The loose composition of the poem is particularly interesting as each of the five stanzas progresses coming from short to long collection length, prior to restarting the cycle for stanza and stanza is packed with vocally mimic eachother, half-rhyme, unnecessary repetition and assonance, an array of effects. The specific utilization of five stanzas perhaps references the five oceans on the planet, bodies of water which usually on their rayon hold guarantees of better lives for many foreign nationals. The unconventional line composition may signify the steadfast waves and tides breaking against the white colored cliffs of Dover, or perhaps alternatively the gradual although increasing influx of foreign nationals into English society. The structure can also represent the speaker’s have trouble with foreign ‘languages’, conveying the problem of keeping possibly and standard flow of conversation within a language that is not your very own. However , the poem’s tone remains upbeat and positive suggesting the speaker is definitely making an effort to speak English, a thing that many migrants are accusing of ignoring.

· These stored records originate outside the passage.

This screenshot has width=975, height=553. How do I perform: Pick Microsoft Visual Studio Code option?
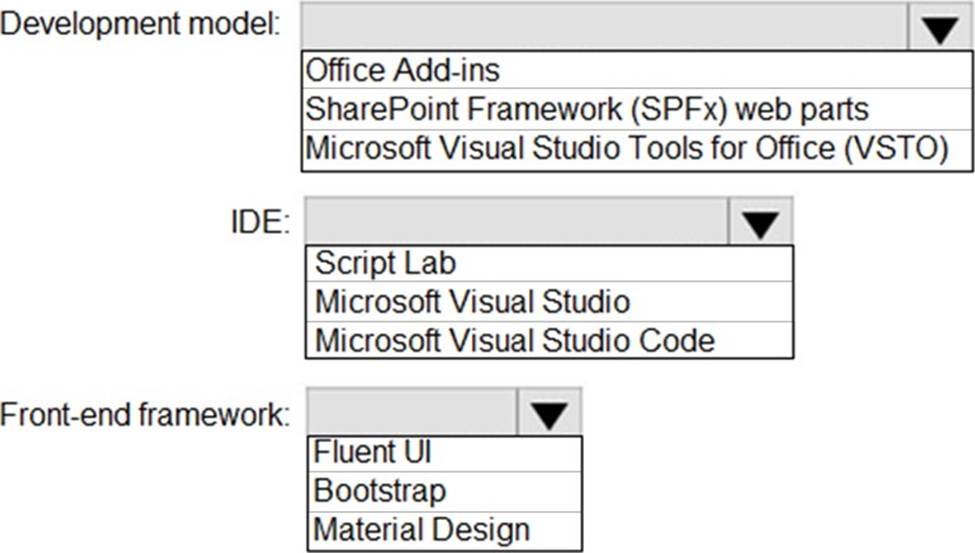(514, 340)
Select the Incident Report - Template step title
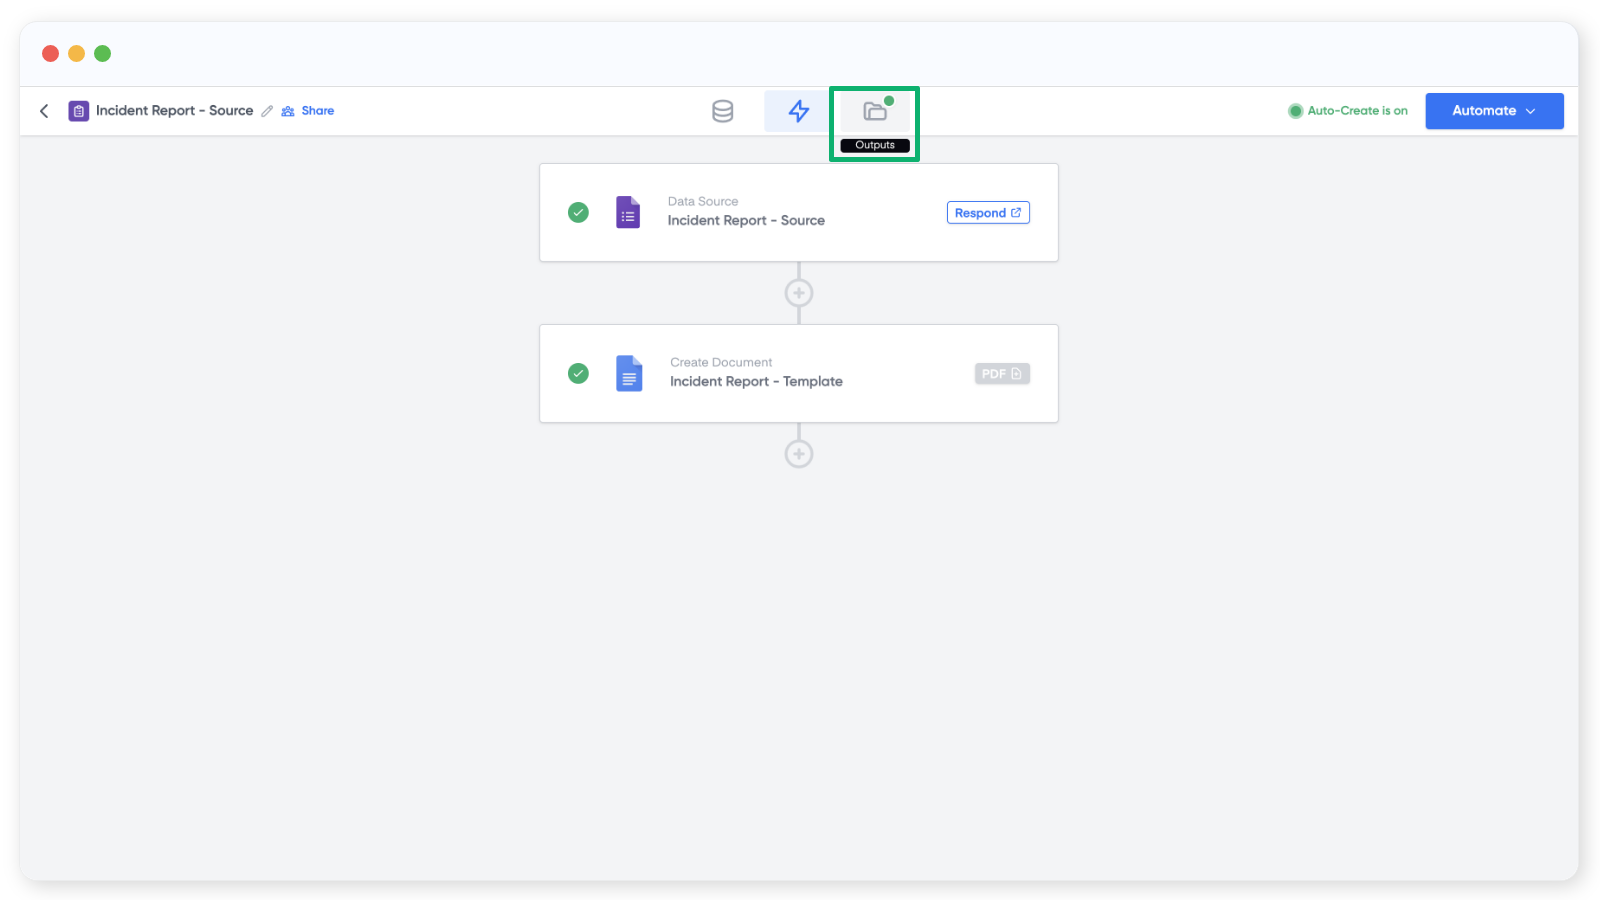This screenshot has width=1600, height=900. tap(756, 382)
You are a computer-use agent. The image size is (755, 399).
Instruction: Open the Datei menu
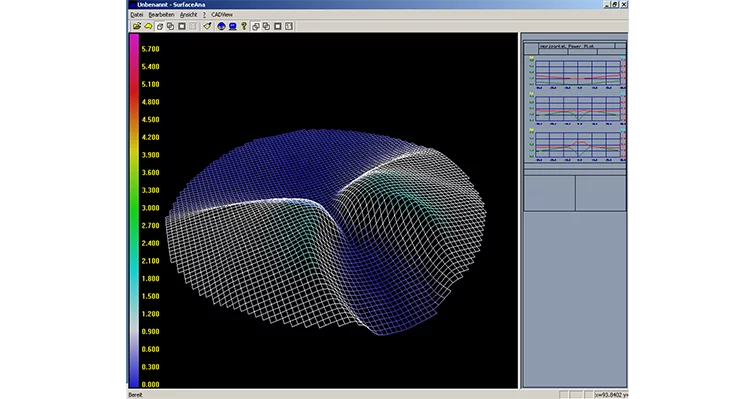[137, 15]
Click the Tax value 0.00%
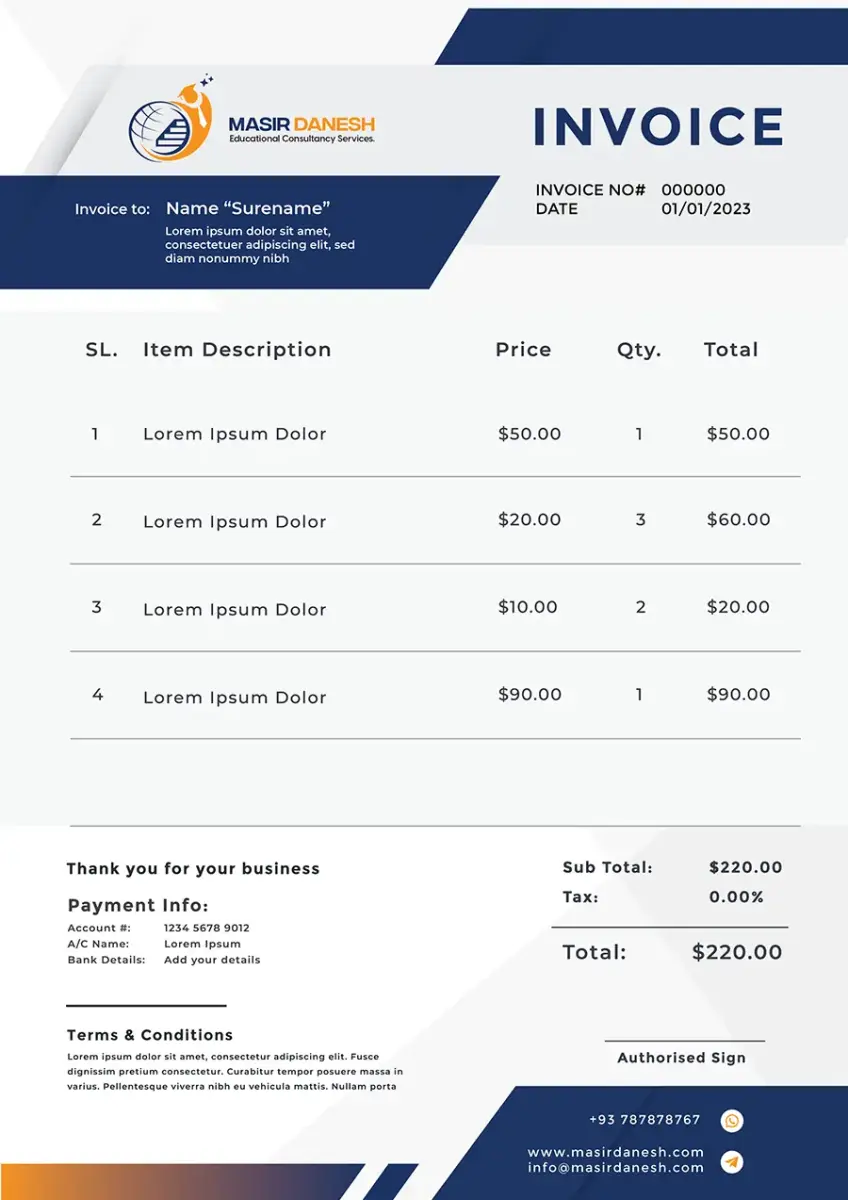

In terms of stylistic alternatives, the grammatical and syntactic inconsistencies strengthen the struggle the presenter has with all the language barrier and successfully adds to the speaker’s ‘Punglish’ story. The composition undergoes a tonal switch in the last stanza, getting off discussing the hardship and poverty suffered by the foreign nationals to one of optimism, picturing a future wherever they’ve earned their method to abundance. This implies the underlying durability of the immigrants as irrespective of their often traumatic ordeals in getting to their desired country, being ‘stowed in the sea’ or ‘hutched in a Bedford van’, along with ‘stabs inside the back’ throughout the duration of their stay, they remain upbeat one day they shall be happy, prosperous and ‘babbling [their] lingoes’ with their people. The poem is honest and user-friendly despite the clumsy language, indicating although the speaker may be struggling to correctly communicate his point verbally in English, he could be capable of empathy and understanding, like a British citizen would be.

Nagras poem ends with regards to a mythical England since symbolised by the white chalk of the Dover cliffs, a beacon of hope and a assure of new your life for the many immigrants that pass all of them on their trip into The uk. The fear and apprehension the migrants truly feel is flawlessly captured through Nagras thoughtful poem and elegant turn of key phrase.